In a significant forecast for India's monetary policy trajectory, global financial services major Nomura has projected substantial interest rate cuts by the Reserve Bank of India (RBI) over the next two years. The analysis suggests the central bank has room for aggressive easing, contingent on favorable macroeconomic conditions.

Nomura's Detailed Rate Cut Forecast

According to the report, Nomura expects the RBI to initiate a cumulative rate cut of 125 basis points (bps) in the calendar year 2025. This would be followed by an additional 50 bps reduction in 2026. This forecast hinges on the critical assumption that inflation will align with the RBI's target, providing the necessary policy space.

The brokerage firm anticipates the easing cycle to commence from the second quarter of the 2025 fiscal year (Q2 FY25).
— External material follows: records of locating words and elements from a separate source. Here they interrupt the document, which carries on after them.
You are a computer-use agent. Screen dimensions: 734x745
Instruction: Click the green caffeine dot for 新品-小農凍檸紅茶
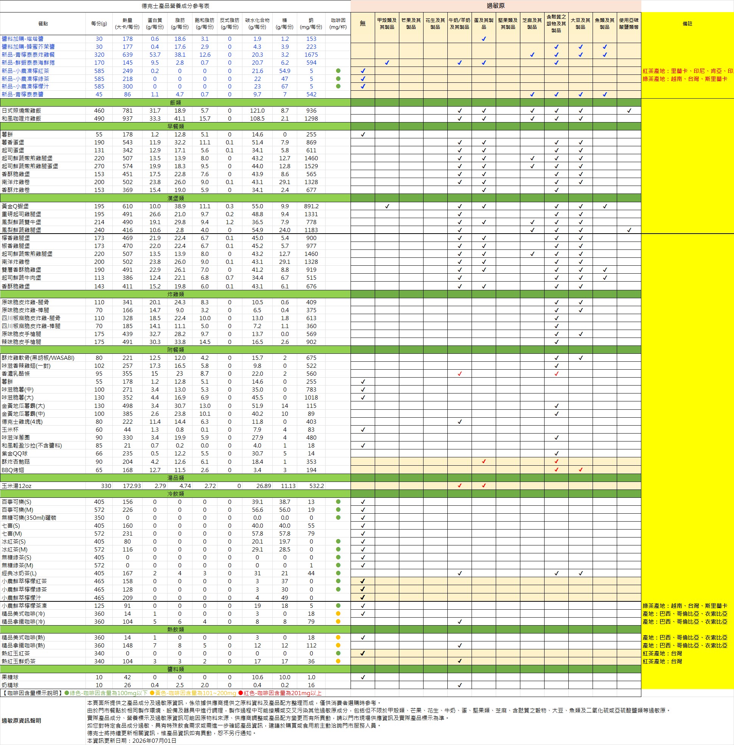[x=338, y=71]
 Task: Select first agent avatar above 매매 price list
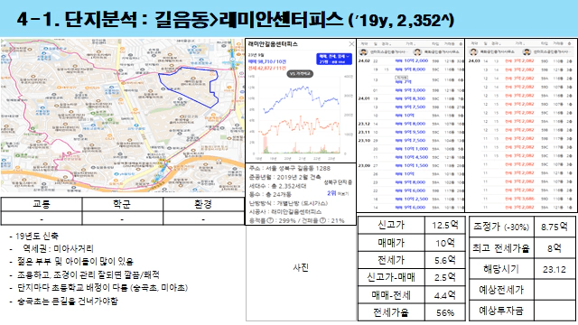coord(363,52)
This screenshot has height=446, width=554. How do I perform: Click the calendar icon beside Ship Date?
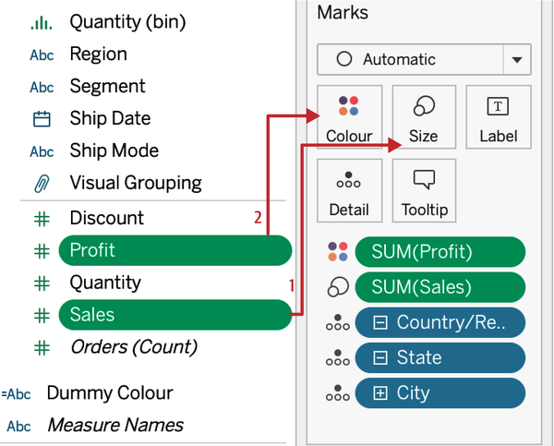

The current repo rate, which is the key policy rate at which the RBI lends to commercial banks, stands at 6.5%. A cut of 175 bps over two years would significantly lower borrowing costs across the economy.

Key Drivers and Inflation Outlook

The primary catalyst for this dovish pivot is an expected moderation in inflation. Nomura's analysts believe that consumer price index (CPI) inflation will sustainably move to the 4% target in the second half of the 2024 calendar year. This disinflationary trend is expected to give the RBI Monetary Policy Committee (MPC) the confidence to shift its stance from "withdrawal of accommodation" to a neutral, and then an accommodative, one.

Several factors will influence this timeline. The report highlights that the progress of the 2024 monsoon will be a crucial short-term determinant for food inflation and overall price stability. Furthermore, the policy actions of the US Federal Reserve will also play a role, as significant divergence from global central banks can impact currency stability.

Implications for the Indian Economy

Such a substantial rate cut cycle would have wide-ranging effects. For consumers and businesses, it would translate into lower loan EMIs for homes, vehicles, and personal loans. Reduced borrowing costs are also a boon for corporate investment, potentially spurring capital expenditure and economic growth.

The report underscores that while the room for easing is significant, the RBI's approach will be data-dependent and gradual. The central bank will likely wait for clear and sustained evidence of inflation cooling before making its first move. This cautious approach aims to balance growth objectives with its primary mandate of ensuring price stability.

Nomura's outlook presents an optimistic scenario for India's financial landscape, suggesting that after a prolonged period of high interest rates aimed at taming inflation, a period of monetary easing is on the horizon. This could provide a fresh impetus to economic activity in the coming years.